• [DOCUMENT SEGMENT]:
■ ■ ■ ■

Colloquially, this means equality of odds is satisfied if we are correctly predicting both outcomes — the positive cases and the negative cases — at equivalent rates across the protected class.
Take a common use case in ecommerce: predicting lifetime value (LTV). Let’s assume there are only two values for LTV — high and low. If the proportion of high spenders correctly predicted with high LTV, or the proportion of low spenders correctly predicted with low LTV, is greater for one gender over another, equality of odds is not satisfied. Uncorrected this can lead to downstream pricing discrimination. For example, offering discounts proportional to a user’s predicted LTV, when equality of odds is not satisfied, can result in users of two different genders receiving different discounts even if their rate of spending was the same.
Equality of opportunity is a more relaxed measure for predictive fairness. It is when a predictive analysis has an equal false negative rate for each group in a protected attribute. False negatives, for context, are the proportion of actual positive data points that are predicted negative.
Colloquially, this means equality of opportunity can be satisfied if we are correctly predicting just the positive cases, at equivalent rates across the protected class.

■ ■ ■ ■

• [DATASET EXCERPTS]:
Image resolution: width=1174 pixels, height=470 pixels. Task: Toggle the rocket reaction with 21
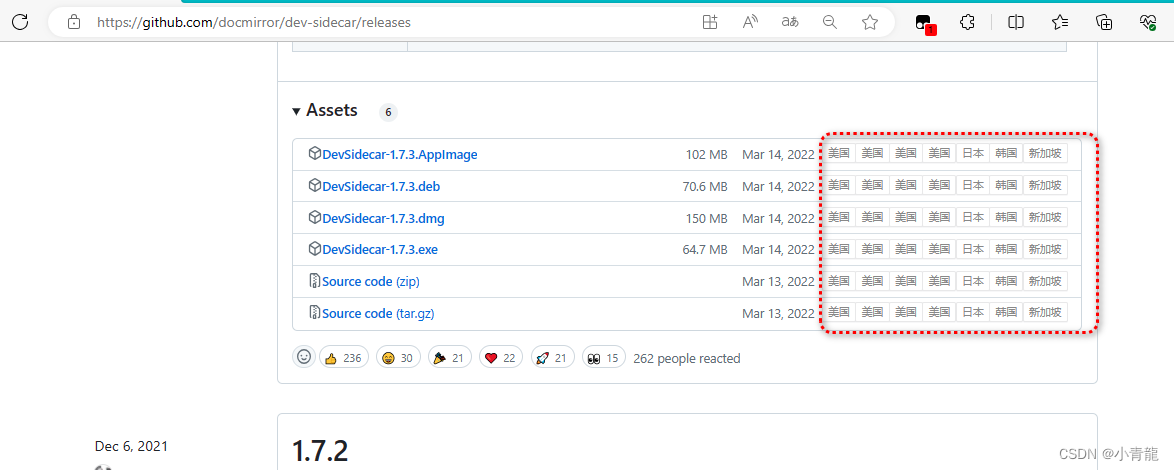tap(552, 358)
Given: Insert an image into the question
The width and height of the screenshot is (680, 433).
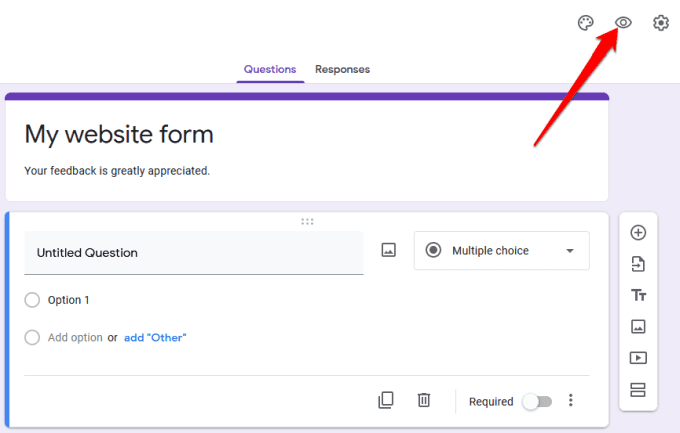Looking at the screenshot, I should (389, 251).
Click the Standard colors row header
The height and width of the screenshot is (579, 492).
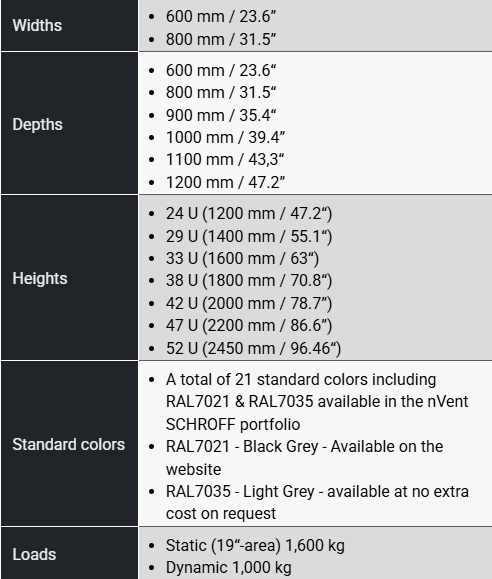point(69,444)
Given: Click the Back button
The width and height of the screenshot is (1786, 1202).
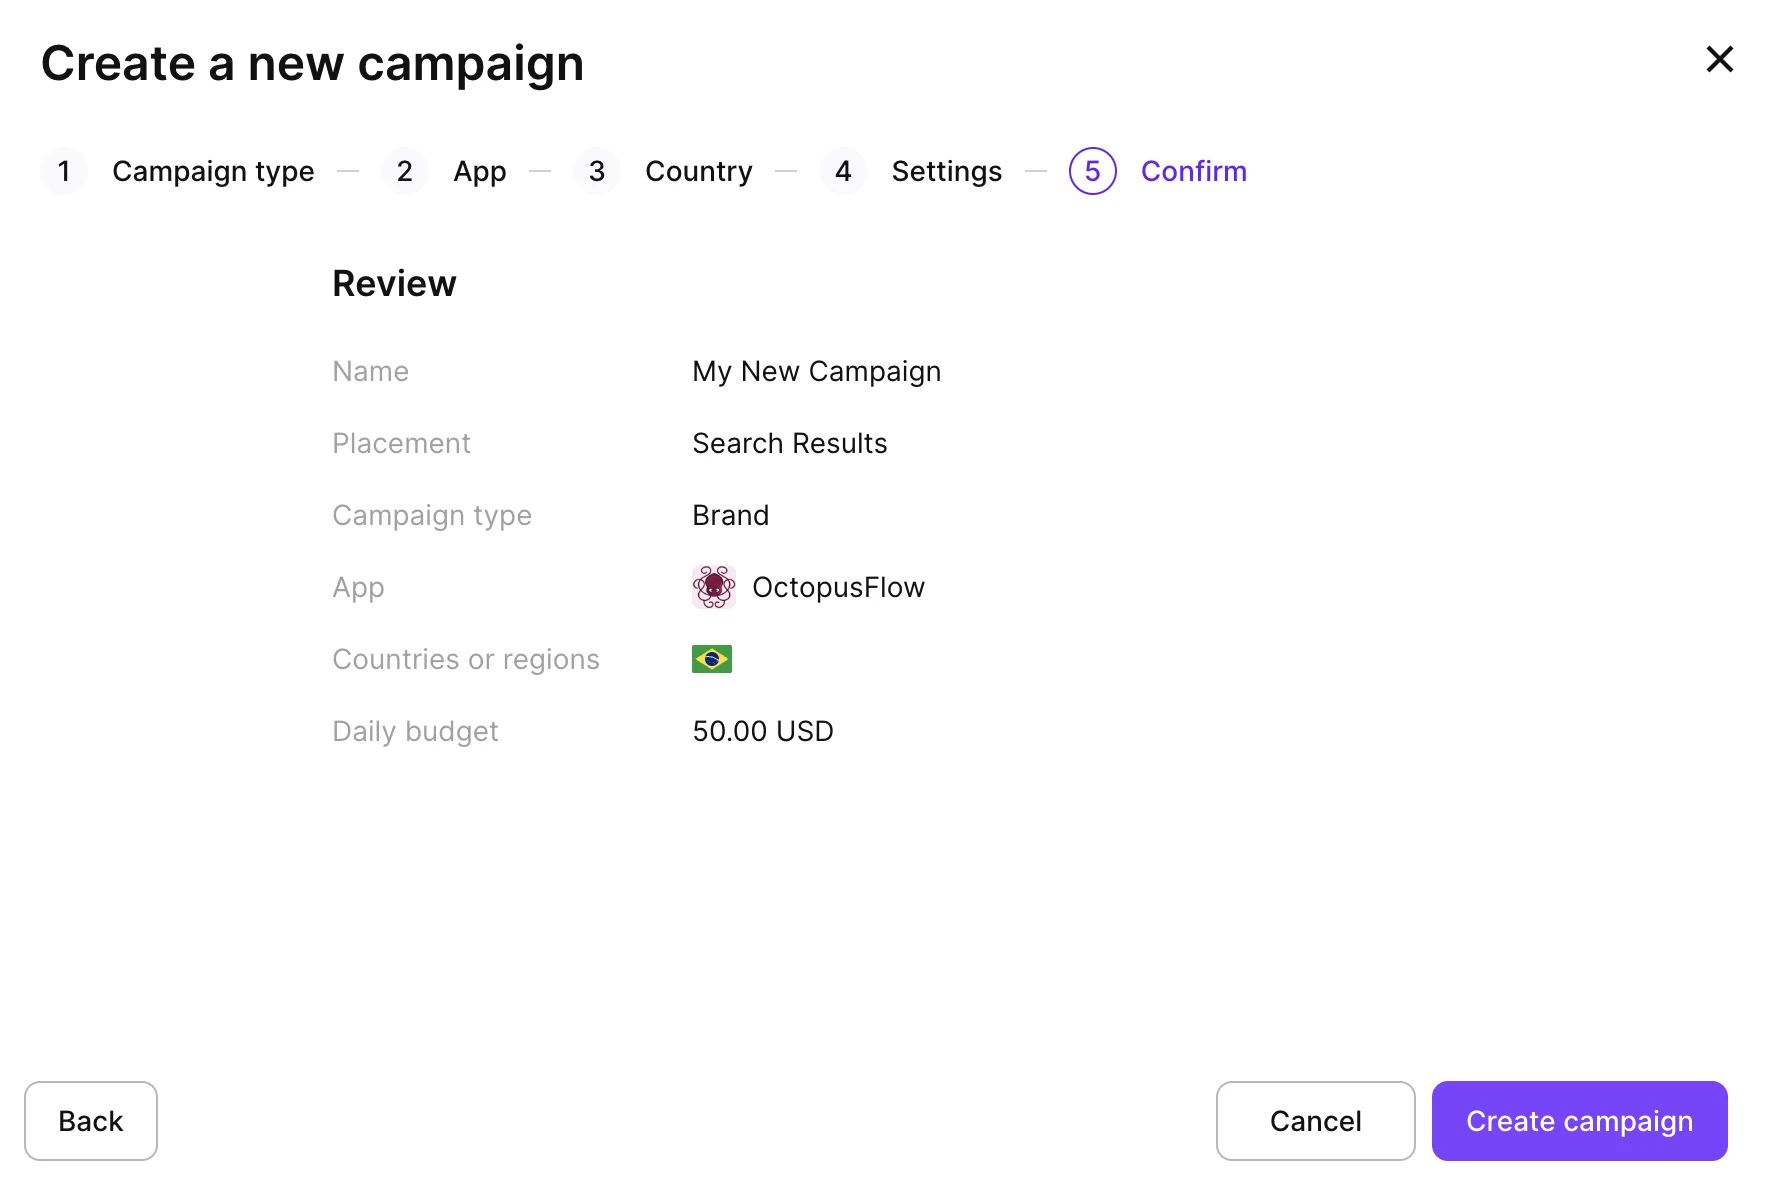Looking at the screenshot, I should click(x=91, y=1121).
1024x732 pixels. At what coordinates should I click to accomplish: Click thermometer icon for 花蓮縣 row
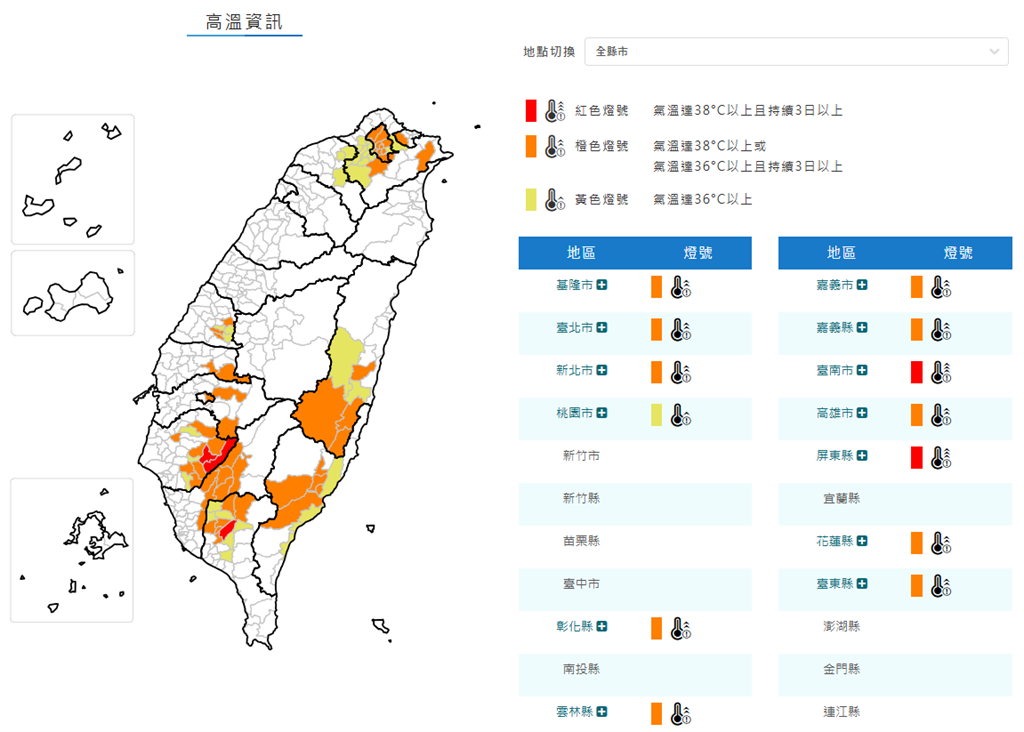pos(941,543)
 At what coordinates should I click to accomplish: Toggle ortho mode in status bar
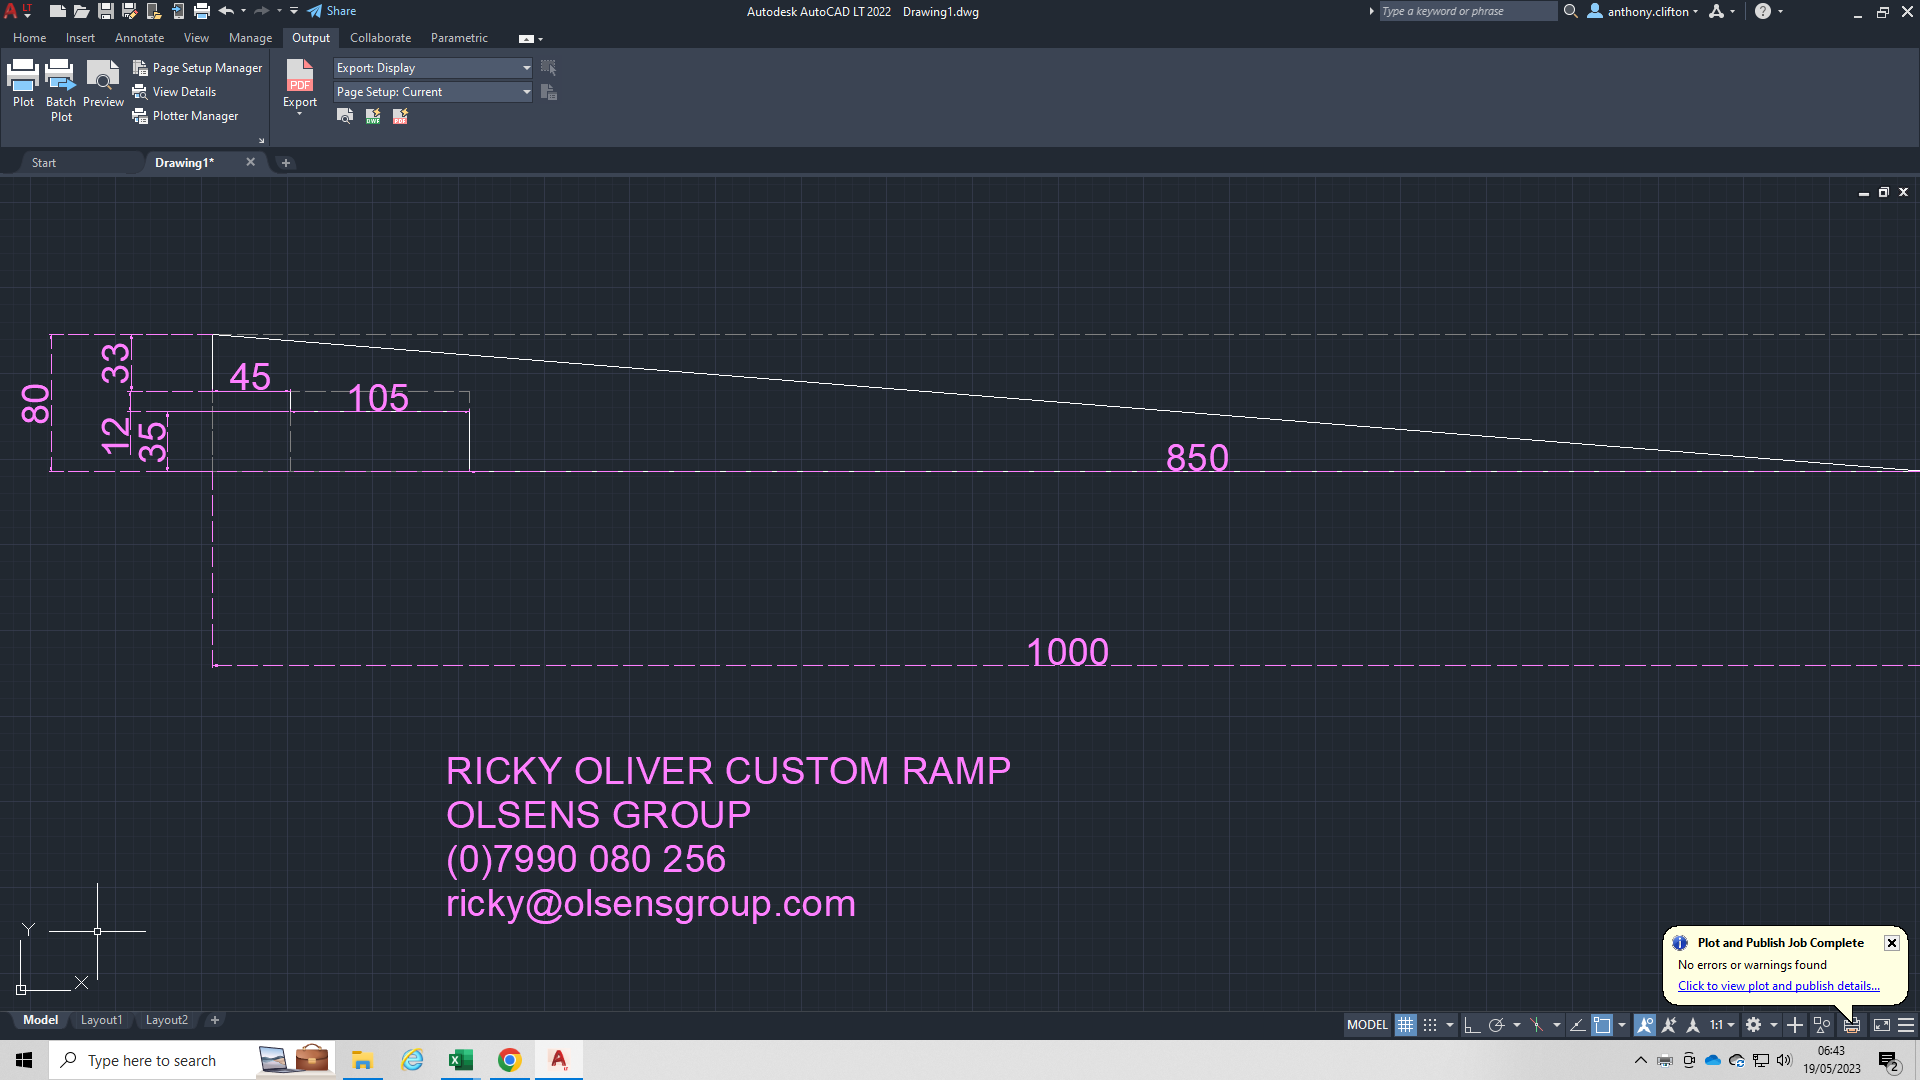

■ ■ ■ ■

• [WORK INSTRUCTIONS]:
**a)** In the text on predictive fairness, how are false negatives defined?
**b)** Decide whether each of the following statements agrees with the text on predictive fairness, answering yes or no and quoting the deciding words of the text. (i) Equality of opportunity is a stricter measure than equality of odds. (ii) The lifetime value example assumes that LTV takes only two values. (iii) Equality of opportunity requires an equal false negative rate for each group in a protected attribute.
**c)** Reproduce the stretch of the text on predictive fairness from "Take a common" through "was the same.".

• [THE ANSWERS]:
**a)** False negatives are the proportion of actual positive data points that are predicted negative.

**b)**
(i) No: "Equality of opportunity is a more relaxed measure for predictive fairness."
(ii) Yes: "Let’s assume there are only two values for LTV — high and low."
(iii) Yes: "It is when a predictive analysis has an equal false negative rate for each group in a protected attribute."

**c)**
Take a common use case in ecommerce: predicting lifetime value (LTV). Let’s assume there are only two values for LTV — high and low. If the proportion of high spenders correctly predicted with high LTV, or the proportion of low spenders correctly predicted with low LTV, is greater for one gender over another, equality of odds is not satisfied. Uncorrected this can lead to downstream pricing discrimination. For example, offering discounts proportional to a user’s predicted LTV, when equality of odds is not satisfied, can result in users of two different genders receiving different discounts even if their rate of spending was the same.